ミャンマー?それともビルマ?=米政府など、軍政の改称認めず [時事通信]

ミャンマー国軍が全権を掌握した後の同年2月、日本政府は政府承認のための国際法上の要件を満たしているとして軍政を承認し、ミャンマーを使用。国連も軍政が代表権を持つため、呼称をミャンマーに変更した。

 これに対し、欧米諸国や英BBCなど西側メディアの多くは、今もビルマとの呼称を使い続けている。AFP通信によると、ホワイトハウスのフラット報道官は米政府がミャンマーとの呼称を避けている点に触れ、「自国民を抑圧する独裁体制の言葉を用いないようにしている」と説明した。

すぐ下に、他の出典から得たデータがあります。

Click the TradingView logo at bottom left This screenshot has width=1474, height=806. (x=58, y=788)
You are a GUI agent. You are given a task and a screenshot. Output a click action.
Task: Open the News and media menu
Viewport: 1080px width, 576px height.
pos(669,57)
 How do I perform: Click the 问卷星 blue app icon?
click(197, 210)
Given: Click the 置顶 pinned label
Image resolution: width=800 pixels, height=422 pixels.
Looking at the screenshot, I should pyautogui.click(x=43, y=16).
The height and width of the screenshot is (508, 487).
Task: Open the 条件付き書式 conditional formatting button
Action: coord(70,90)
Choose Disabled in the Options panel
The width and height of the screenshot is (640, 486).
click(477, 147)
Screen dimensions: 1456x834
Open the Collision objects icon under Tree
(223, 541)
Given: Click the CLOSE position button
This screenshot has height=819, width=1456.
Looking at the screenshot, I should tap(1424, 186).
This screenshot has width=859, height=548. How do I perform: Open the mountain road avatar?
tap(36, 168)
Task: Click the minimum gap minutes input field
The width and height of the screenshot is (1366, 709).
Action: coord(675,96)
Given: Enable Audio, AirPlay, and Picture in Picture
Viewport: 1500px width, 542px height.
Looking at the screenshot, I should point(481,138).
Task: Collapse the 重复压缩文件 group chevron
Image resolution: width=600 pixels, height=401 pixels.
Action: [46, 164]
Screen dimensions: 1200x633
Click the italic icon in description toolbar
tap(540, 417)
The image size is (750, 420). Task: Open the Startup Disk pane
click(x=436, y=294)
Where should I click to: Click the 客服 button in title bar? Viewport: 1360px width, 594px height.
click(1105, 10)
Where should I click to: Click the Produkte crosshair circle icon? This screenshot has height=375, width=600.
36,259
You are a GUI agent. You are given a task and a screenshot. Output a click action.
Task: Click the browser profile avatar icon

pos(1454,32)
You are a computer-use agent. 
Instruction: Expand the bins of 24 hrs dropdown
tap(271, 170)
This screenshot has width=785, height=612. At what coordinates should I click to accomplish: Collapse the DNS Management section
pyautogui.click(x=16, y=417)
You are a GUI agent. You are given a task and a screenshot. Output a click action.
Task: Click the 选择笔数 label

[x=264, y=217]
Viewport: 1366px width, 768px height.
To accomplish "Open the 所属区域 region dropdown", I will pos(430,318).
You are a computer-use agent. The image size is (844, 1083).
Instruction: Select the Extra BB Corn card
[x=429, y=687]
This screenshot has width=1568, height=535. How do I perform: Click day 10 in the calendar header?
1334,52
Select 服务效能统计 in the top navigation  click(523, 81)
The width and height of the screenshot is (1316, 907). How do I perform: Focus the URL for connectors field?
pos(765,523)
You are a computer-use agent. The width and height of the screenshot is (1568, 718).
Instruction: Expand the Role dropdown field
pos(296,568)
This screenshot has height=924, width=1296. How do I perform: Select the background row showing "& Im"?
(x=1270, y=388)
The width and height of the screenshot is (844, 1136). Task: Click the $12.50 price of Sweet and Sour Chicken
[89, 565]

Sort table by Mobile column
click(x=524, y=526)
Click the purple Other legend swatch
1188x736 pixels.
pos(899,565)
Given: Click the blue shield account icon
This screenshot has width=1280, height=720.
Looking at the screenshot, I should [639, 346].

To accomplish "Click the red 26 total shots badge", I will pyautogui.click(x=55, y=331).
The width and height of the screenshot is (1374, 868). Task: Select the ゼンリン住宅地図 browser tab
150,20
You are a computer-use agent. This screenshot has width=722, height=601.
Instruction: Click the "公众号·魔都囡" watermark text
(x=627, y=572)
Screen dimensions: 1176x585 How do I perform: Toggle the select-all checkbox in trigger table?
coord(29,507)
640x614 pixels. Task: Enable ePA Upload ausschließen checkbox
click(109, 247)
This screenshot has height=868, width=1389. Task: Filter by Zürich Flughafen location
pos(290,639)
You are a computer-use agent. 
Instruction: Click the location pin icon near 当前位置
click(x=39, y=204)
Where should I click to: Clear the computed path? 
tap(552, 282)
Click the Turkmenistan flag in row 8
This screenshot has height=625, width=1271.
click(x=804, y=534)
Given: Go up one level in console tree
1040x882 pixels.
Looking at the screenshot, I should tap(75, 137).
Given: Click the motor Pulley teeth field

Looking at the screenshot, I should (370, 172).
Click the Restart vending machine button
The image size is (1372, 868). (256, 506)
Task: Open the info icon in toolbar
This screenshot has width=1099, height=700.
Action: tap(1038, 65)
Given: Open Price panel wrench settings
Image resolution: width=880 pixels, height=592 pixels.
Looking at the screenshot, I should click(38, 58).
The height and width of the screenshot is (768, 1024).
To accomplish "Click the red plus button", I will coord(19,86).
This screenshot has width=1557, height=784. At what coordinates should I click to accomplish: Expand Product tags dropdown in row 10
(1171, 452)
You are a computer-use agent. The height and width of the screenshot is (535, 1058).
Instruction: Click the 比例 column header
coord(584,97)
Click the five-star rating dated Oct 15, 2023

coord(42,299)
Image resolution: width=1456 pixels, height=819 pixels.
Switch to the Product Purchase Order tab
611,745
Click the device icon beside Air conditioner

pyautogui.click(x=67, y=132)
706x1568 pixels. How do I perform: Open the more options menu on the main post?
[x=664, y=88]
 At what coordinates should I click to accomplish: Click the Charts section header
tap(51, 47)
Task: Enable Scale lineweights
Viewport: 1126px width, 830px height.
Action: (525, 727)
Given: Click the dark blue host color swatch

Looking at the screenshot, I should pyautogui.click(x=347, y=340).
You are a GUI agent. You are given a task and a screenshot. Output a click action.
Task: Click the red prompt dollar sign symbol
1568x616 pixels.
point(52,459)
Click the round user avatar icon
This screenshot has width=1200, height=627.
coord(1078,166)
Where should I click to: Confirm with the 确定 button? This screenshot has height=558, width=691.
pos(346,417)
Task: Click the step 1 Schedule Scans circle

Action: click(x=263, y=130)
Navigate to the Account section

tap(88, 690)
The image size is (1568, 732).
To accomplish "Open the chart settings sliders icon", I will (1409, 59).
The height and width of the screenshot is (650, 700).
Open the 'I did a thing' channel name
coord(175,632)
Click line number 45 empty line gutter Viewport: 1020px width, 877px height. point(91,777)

 軍政と良好な関係を維持する中国やロシアは、ミャンマーとの呼称を受け入れており、各国の政治的な立場を如実に物語っている。


で、とりあえずウィキペディアを参照した。

1989年6月18日に軍事政権は、国名の英語表記を、Union of Burma(ユニオン・オブ・バーマ)から Union of Myanmar に改称した。軍事政権が代表権を持つため国連と関係国際機関は、「ミャンマー」に改めた。また日本政府は軍政をいち早く承認し、日本語の呼称を「ミャンマー」と改めた。日本のマスコミは多くが外務省の決定に従ったが、軍事政権を認めない立場から括弧付きで「ビルマ」を使い続ける社・媒体(朝日新聞社、『週刊金曜日』など)もある。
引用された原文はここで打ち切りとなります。